As the answer, give every line of the records that includes the word "agent".

__Data excerpts__:

####

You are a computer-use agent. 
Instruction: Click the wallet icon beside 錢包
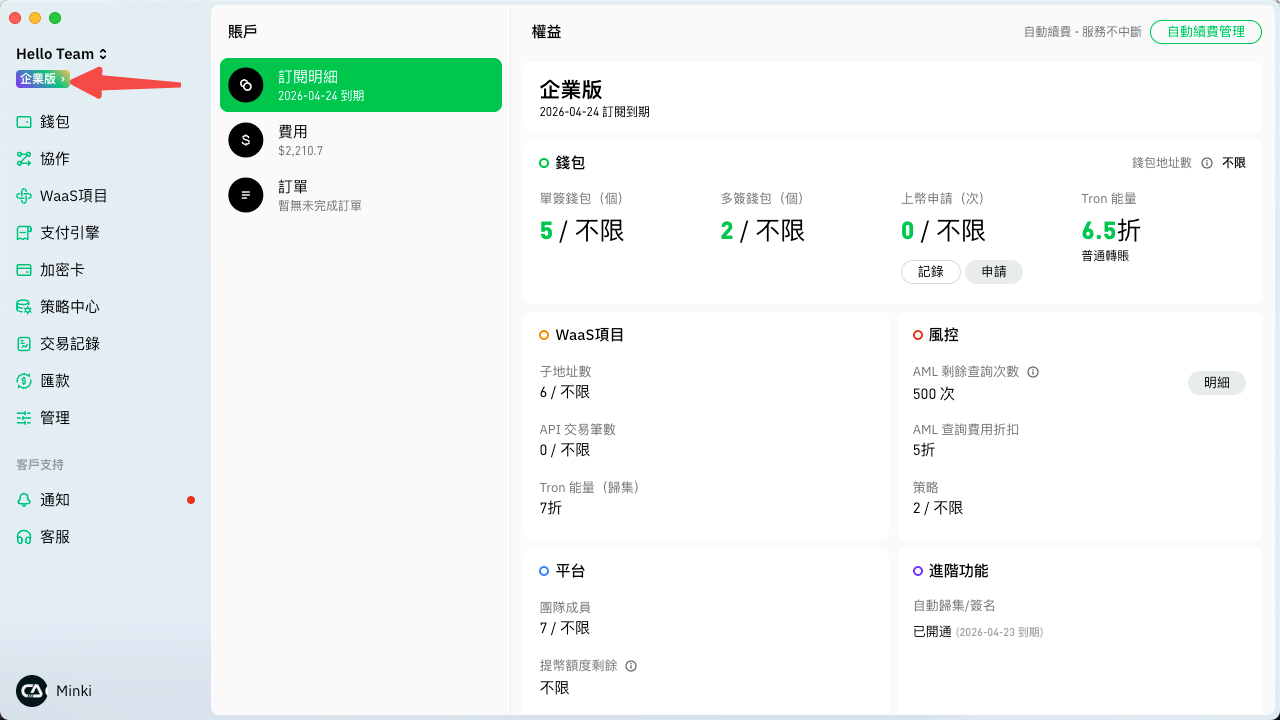pyautogui.click(x=24, y=122)
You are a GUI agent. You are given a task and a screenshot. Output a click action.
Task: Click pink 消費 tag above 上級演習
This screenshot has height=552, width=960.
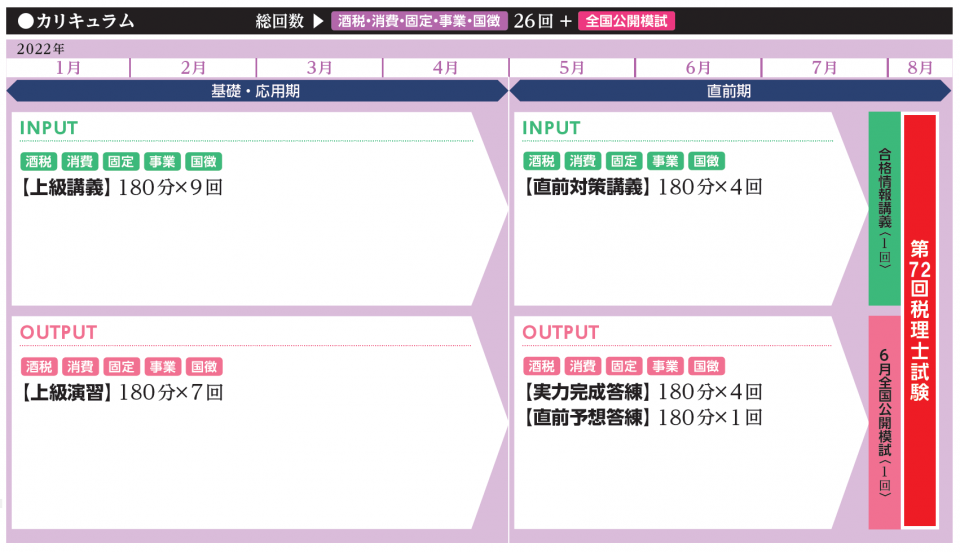80,367
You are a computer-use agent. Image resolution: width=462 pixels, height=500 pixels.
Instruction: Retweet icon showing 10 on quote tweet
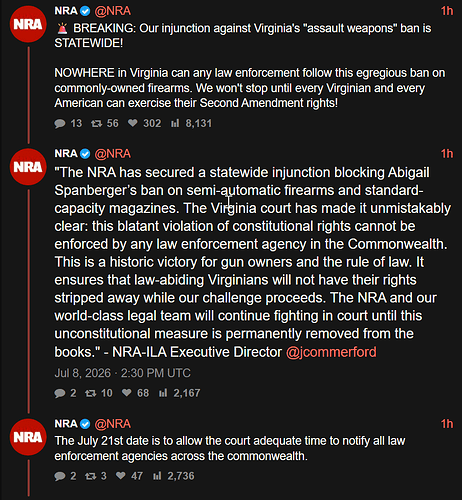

####

__Response to this exercise__:
You are a computer-use agent. 
You are a GUI agent. You are given a task and a screenshot. Output a click action.
You are a computer-use agent. Image resolution: width=462 pixels, height=500 pixels.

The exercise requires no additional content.